Allman helped run Google’s wildly successful Google Summer of Code (GSoC) for many years. One person who directly benefited from GSoC commented, “Your work at Google has created massive positive impact on thousands of people around the world through GSoC, particularly in the developing nations. I was one of those kids at some point.”

And so on. It seems as if several members of Google’s Open Source Programs Office were let go. It also seems like no one counted the cost of saving those pennies.

Strip mining the open source cloud

Again, I’m not arguing for Google to keep open source celebrities who attend conferences and tweet. I’m arguing against getting rid of key people who established, and still maintain, the scaffolding upon which all of Google’s open source and, by extension, cloud hopes rest.

For example, back in 2019, Google used open source as a cudgel to smack the other clouds for poor partnerships. It announced partnerships with seven open source data companies. (Disclosure: although I didn’t work for MongoDB then, I do now, and MongoDB was one of those seven.) More recently, Google helped create the Open Source Security Foundation to improve security in key open source projects, thereby making these open source projects safer to use.

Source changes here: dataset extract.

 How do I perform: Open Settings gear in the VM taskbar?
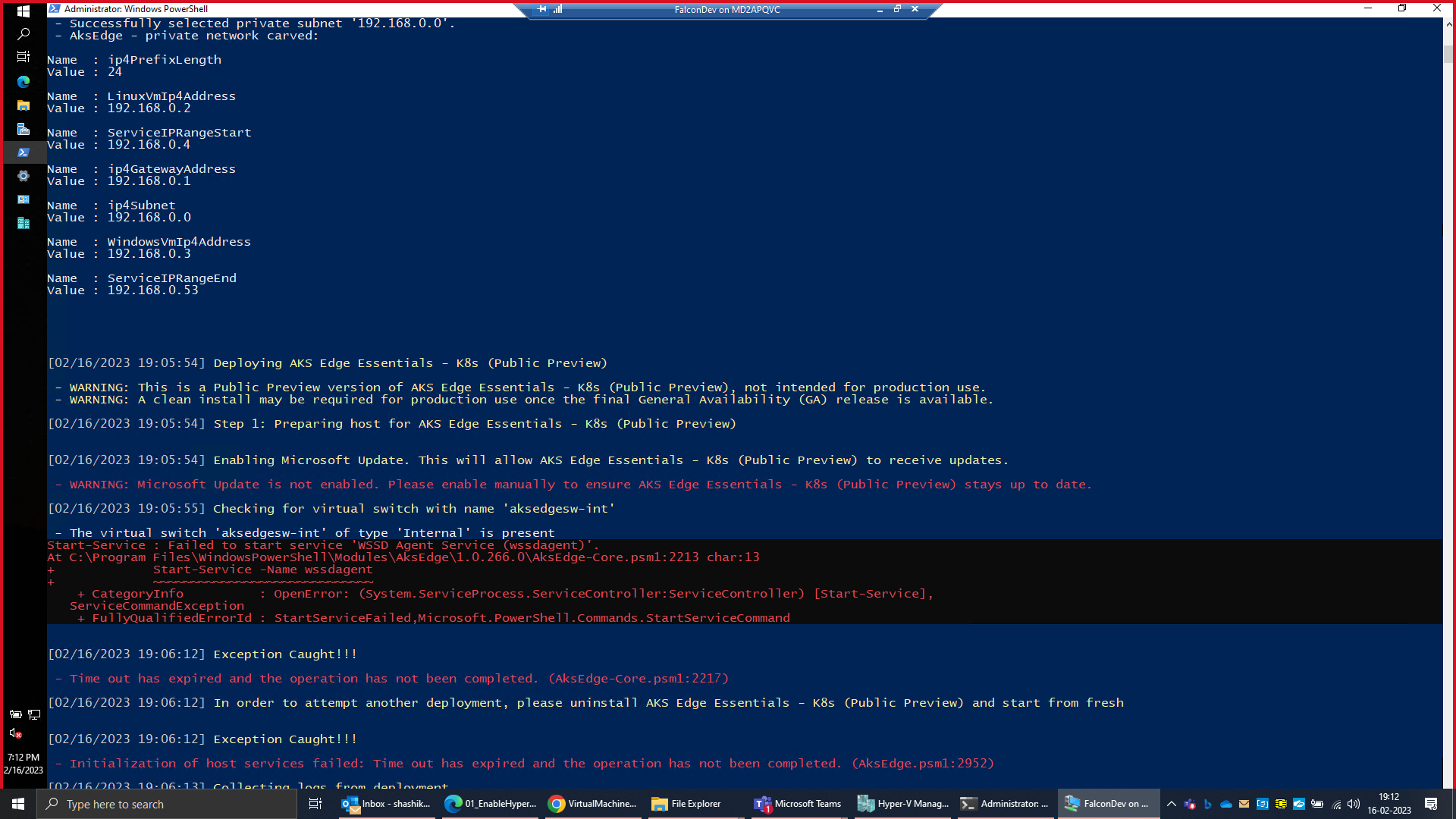click(24, 176)
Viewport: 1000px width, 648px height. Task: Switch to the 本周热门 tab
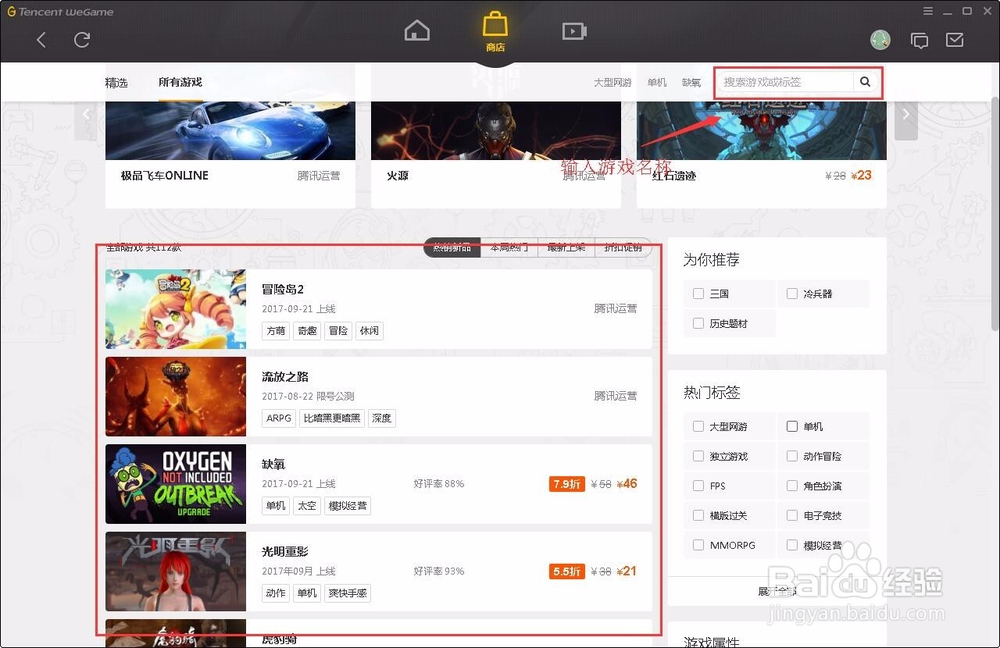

In fact, open source permeates pretty much everything Google does in its cloud business. While much is kept closed (like BigQuery), much more is open.

The strategic benefit of open sourcing software like TensorFlow or Kubernetes is that it allows Google to influence industry direction. The same is true for projects Google didn’t start but actively contributes to. Take a stroll through the Cloud Native Computing Foundation’s Devstats pages and you’ll find Google is a significant (if not the biggest) contributor to projects such as Envoy, etcd, Knative, Istio, and more.

Maybe the thinking behind the layoffs is that, now that open source contribution has become standard operating procedure at Google, there’s little ongoing need for the influence of Googlers like DiBona. But this ignores the fact that he and the others who were let go have done the behind-the-scenes architecting, strategizing, lobbying, and executing to make open source essential to how Google functions today. You don’t lay off that much experience without repercussions.

Open source has been essential to Google’s strong showing in the cloud wars. To keep that momentum going, Google needs more open source expertise, not less. Yes, Google’s parent company, Alphabet, is scraping by on a mere $46.34 billion in profit last quarter. But if the company hopes to continue to use open source as a tailwind, it should reevaluate how it’s scoring its open source talent, and it should remember that it ends up saving far more than it spends with effective open source policies.